Return all the entries below exactly, except for the images they hold.

Segment Start: Given entries

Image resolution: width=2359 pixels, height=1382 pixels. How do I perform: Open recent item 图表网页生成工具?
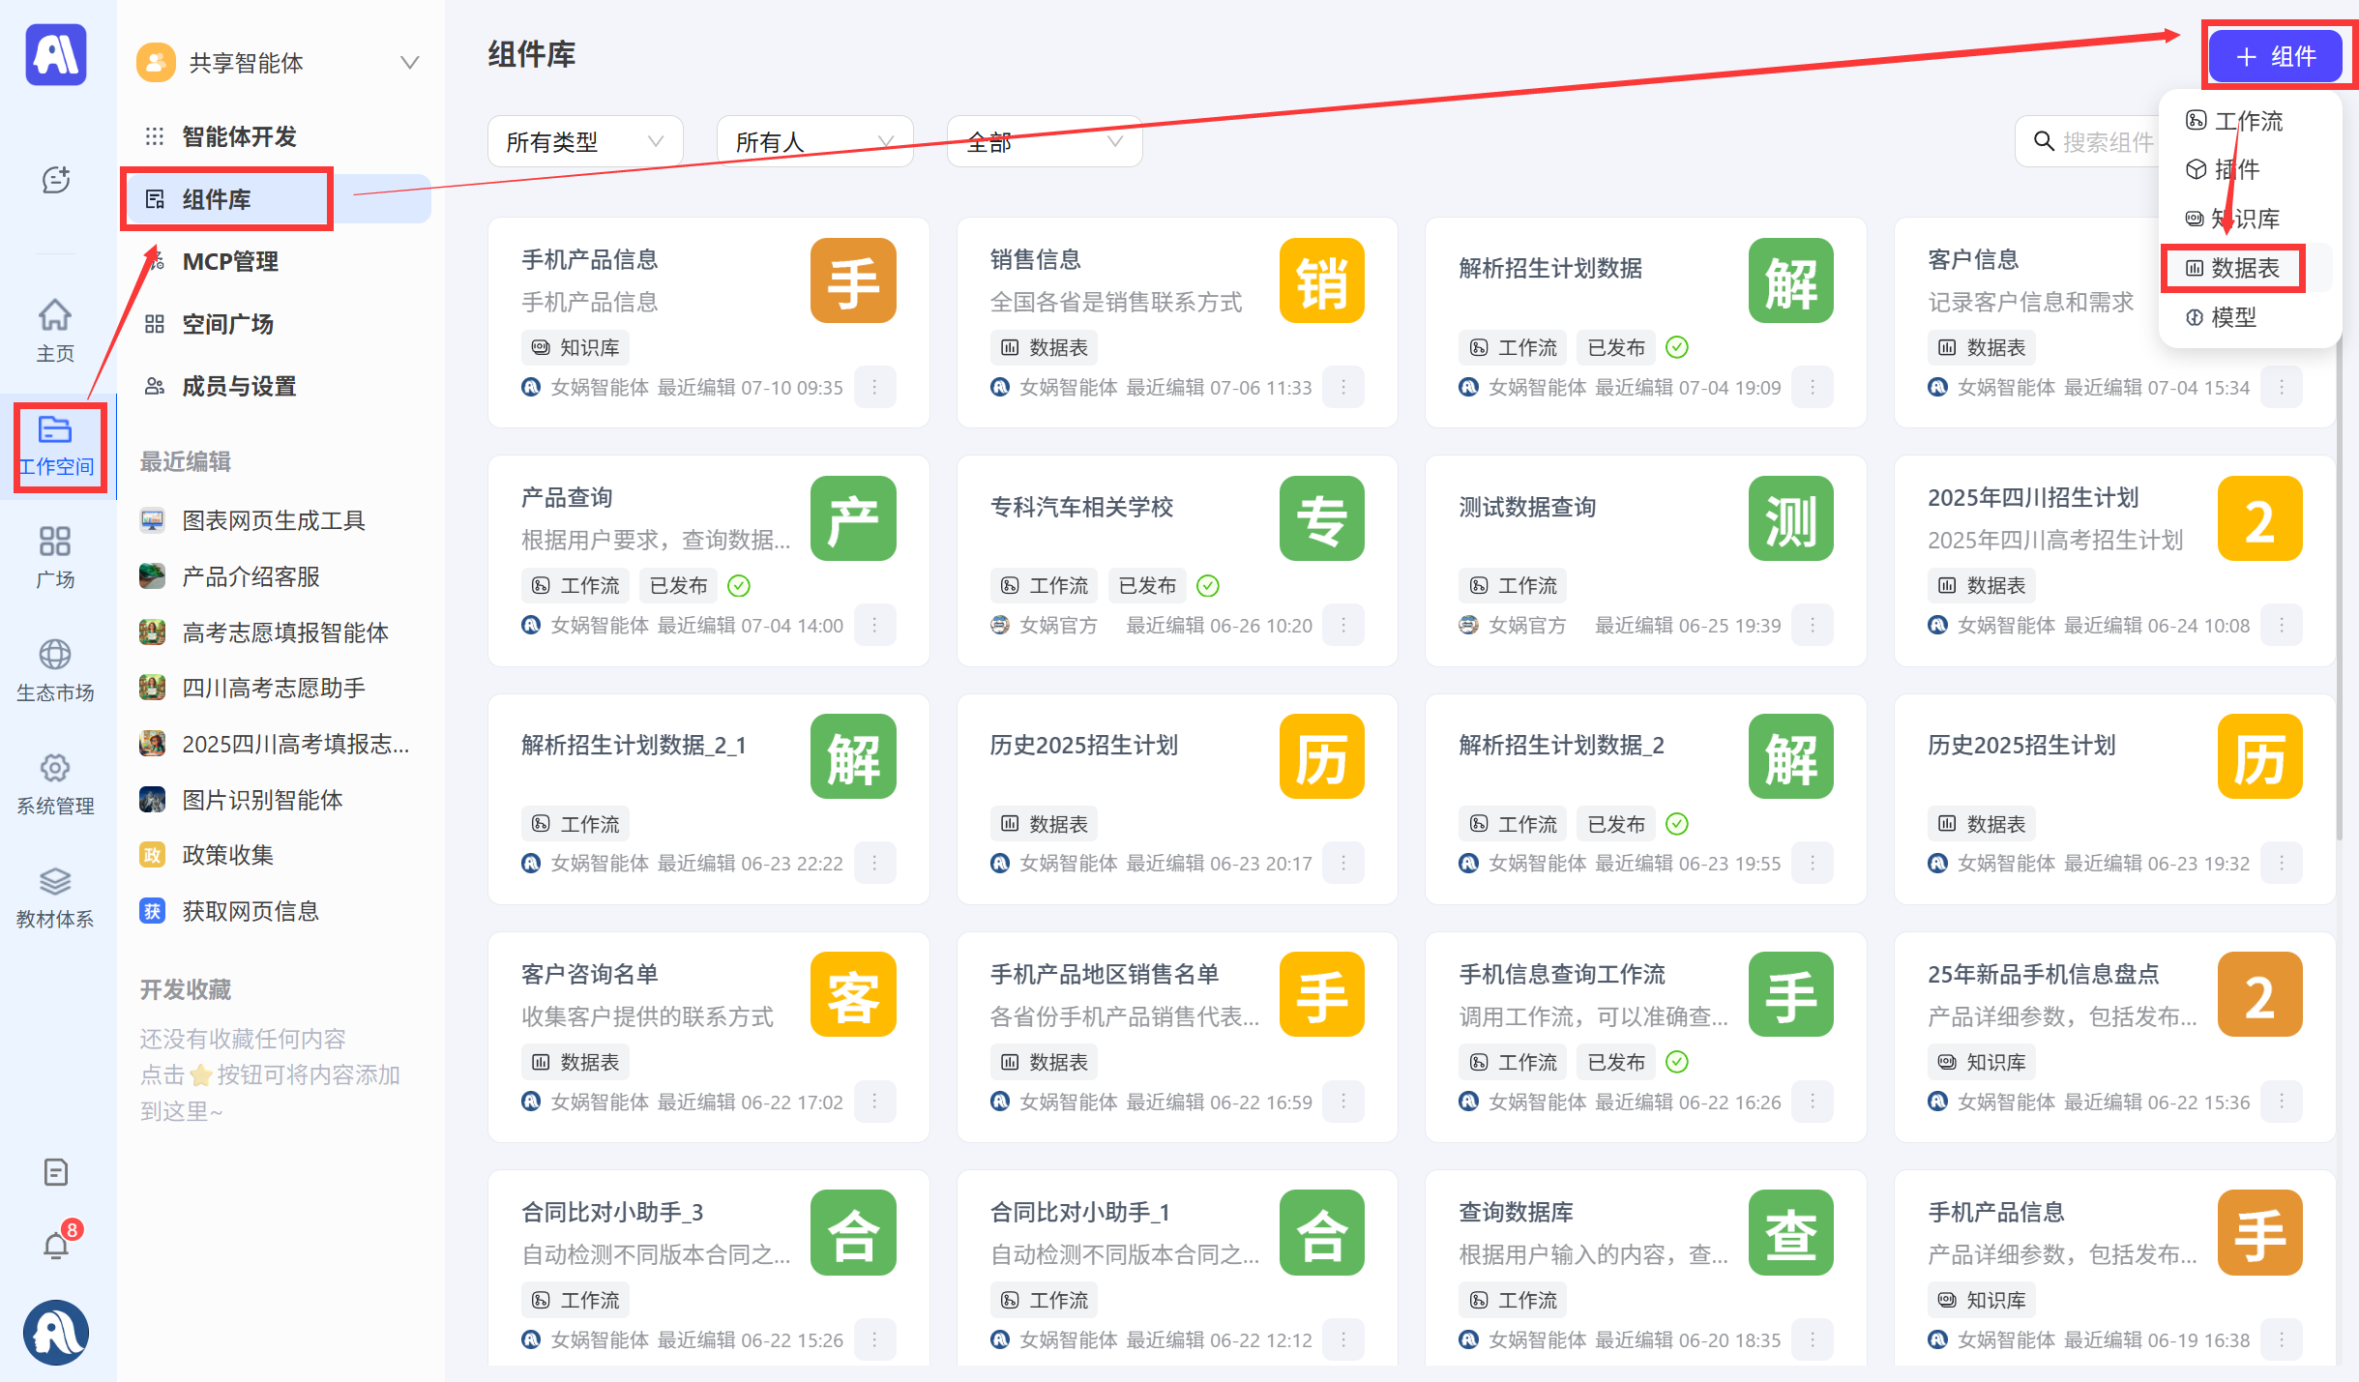(x=274, y=520)
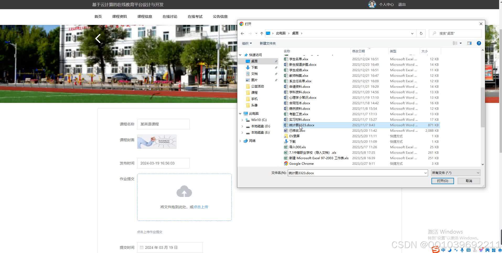This screenshot has height=253, width=502.
Task: Open the Sogou soft keyboard from tray
Action: point(469,250)
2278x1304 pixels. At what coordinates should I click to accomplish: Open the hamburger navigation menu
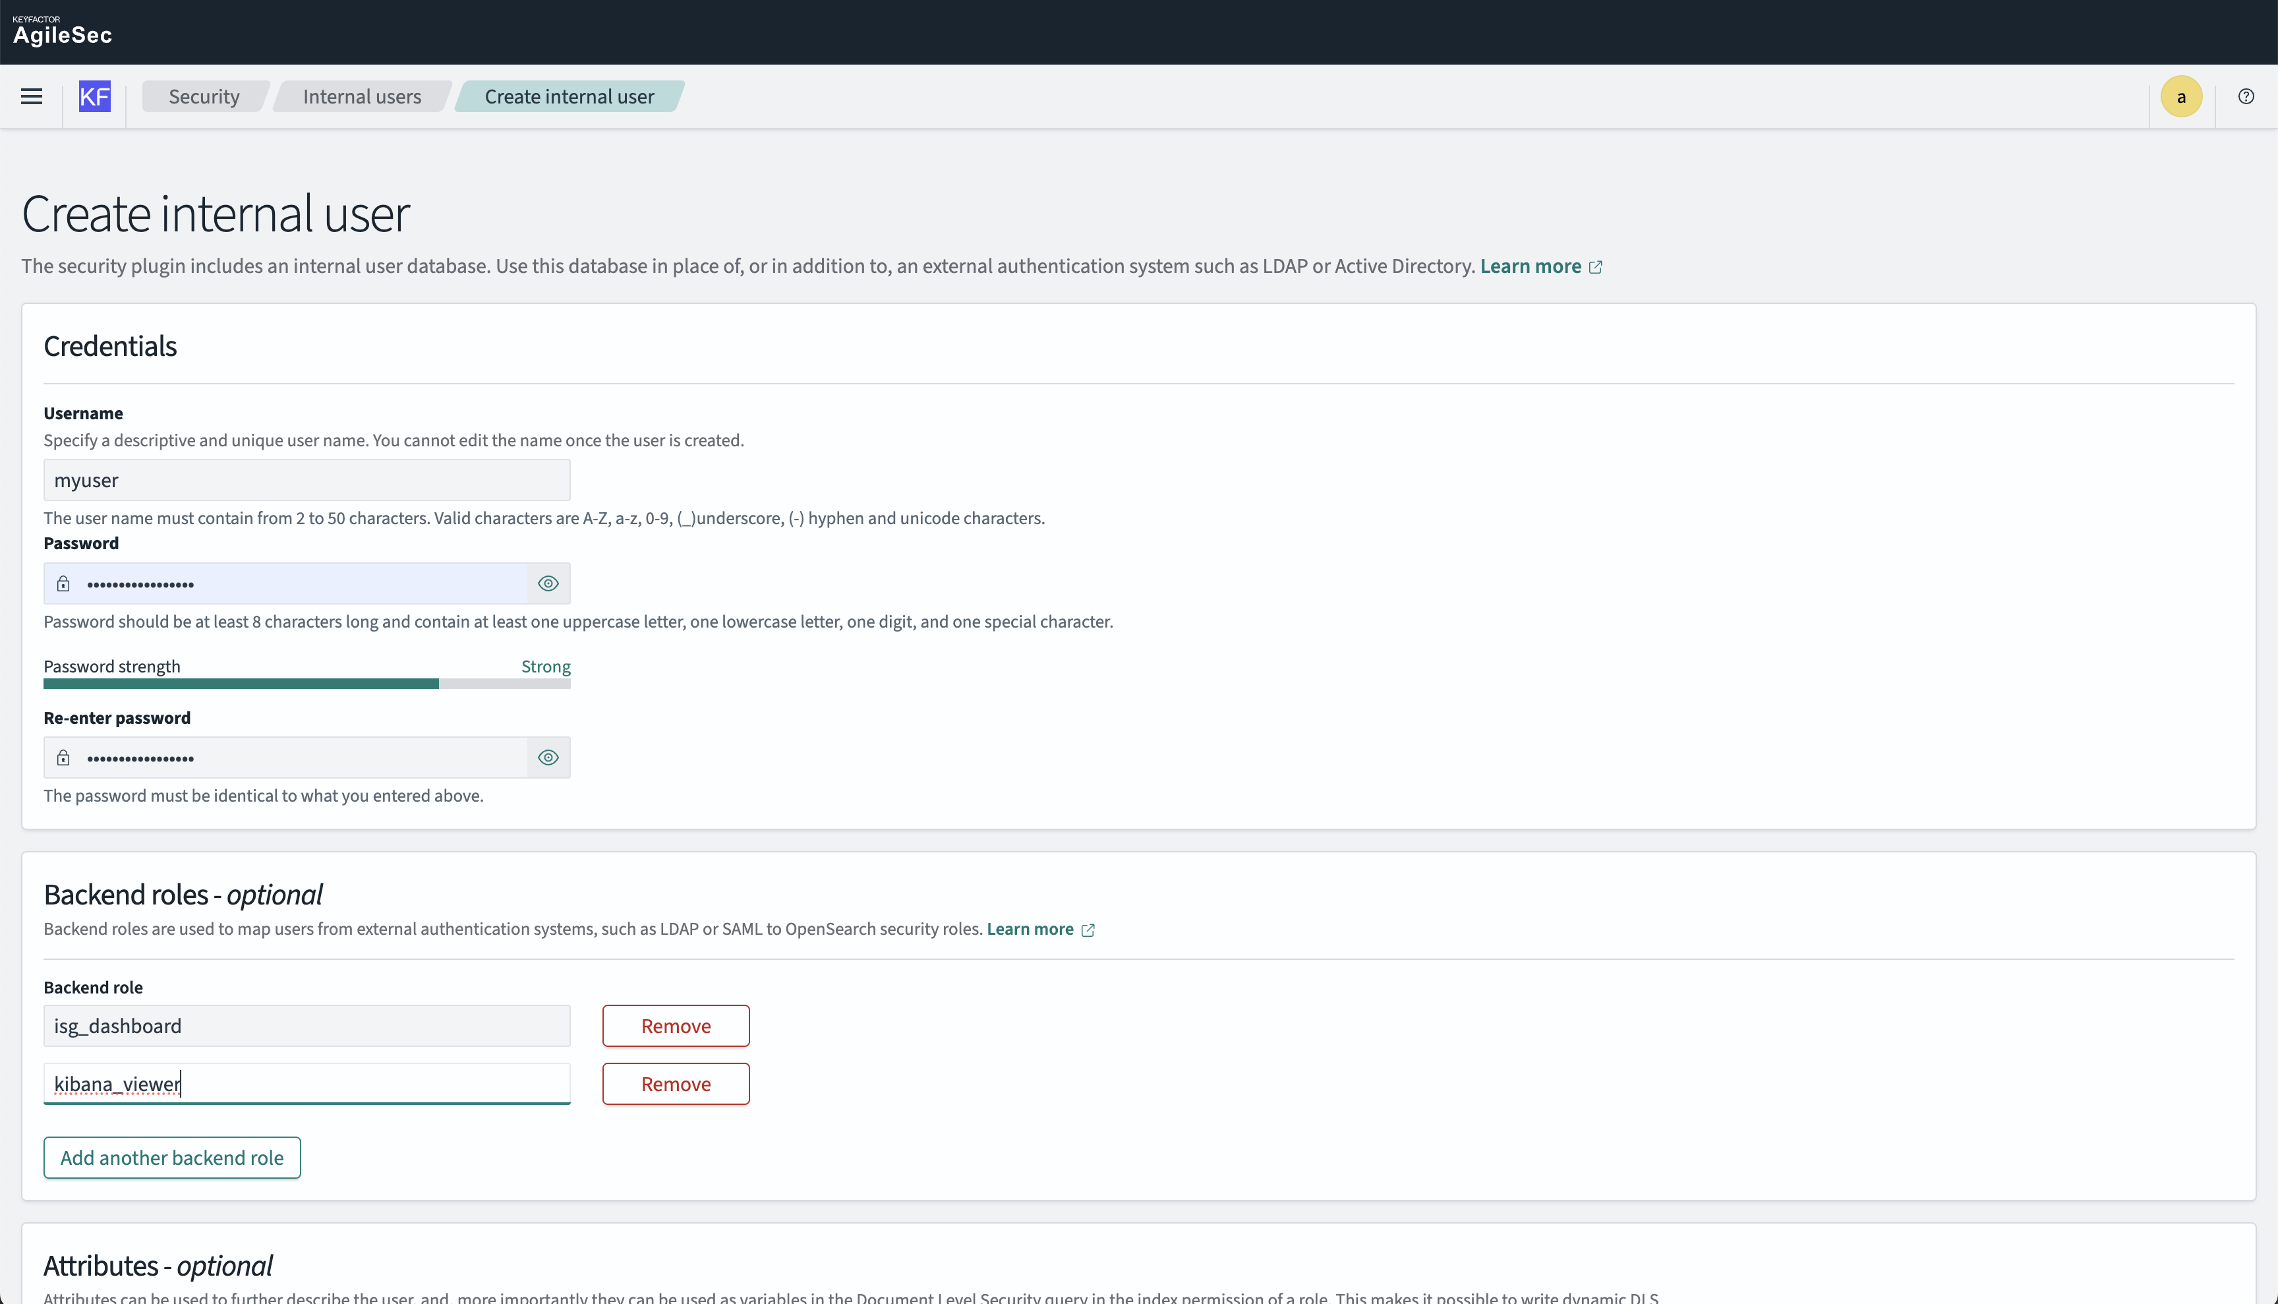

Segment End: Given entries

_Task response_.
Image resolution: width=2359 pixels, height=1382 pixels. How do I perform: Open recent item 图表网页生成工具?
(x=274, y=520)
This screenshot has height=253, width=502.
Task: Open the Sogou soft keyboard from tray
Action: point(469,250)
2278x1304 pixels. At what coordinates should I click to accomplish: Open the hamburger navigation menu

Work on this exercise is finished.